**YOUR ASSIGNMENT**
Across the following data, how many lines include the string "will"? Reply with the number and nothing more.

**INPUT DATA**
-- Opening Marker --
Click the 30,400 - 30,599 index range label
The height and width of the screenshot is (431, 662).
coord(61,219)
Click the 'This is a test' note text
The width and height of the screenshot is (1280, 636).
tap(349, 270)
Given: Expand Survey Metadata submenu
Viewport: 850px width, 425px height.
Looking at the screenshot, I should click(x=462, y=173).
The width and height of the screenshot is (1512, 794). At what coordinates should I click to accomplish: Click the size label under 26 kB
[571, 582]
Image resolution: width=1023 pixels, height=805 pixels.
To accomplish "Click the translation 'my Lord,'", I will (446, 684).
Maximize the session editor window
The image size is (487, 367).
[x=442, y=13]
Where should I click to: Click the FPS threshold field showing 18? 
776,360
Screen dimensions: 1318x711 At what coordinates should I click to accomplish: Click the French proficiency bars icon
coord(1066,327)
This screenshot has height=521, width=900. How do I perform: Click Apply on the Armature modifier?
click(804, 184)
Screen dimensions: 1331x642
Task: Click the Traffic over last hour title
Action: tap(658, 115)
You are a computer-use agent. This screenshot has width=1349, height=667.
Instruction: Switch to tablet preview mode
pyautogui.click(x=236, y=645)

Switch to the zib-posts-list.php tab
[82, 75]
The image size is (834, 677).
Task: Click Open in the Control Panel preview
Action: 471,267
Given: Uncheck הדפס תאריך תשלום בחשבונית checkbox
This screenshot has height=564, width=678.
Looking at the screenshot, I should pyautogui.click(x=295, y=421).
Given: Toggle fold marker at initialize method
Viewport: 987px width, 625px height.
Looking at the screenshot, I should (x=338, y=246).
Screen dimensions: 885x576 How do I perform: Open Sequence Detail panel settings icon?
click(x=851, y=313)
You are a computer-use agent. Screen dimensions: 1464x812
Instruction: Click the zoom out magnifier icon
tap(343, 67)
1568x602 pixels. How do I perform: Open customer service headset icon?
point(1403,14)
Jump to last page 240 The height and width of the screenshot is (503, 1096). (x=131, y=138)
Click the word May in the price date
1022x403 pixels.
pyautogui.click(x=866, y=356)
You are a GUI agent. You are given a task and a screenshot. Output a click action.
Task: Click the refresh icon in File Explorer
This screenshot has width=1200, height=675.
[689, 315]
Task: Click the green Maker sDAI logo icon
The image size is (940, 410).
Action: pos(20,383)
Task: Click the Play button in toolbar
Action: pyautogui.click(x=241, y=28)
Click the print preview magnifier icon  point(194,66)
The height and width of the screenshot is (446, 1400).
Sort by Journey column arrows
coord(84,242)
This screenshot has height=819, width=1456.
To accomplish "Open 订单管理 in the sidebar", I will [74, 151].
-- Closing Marker --
**EXERCISE OUTPUT**
2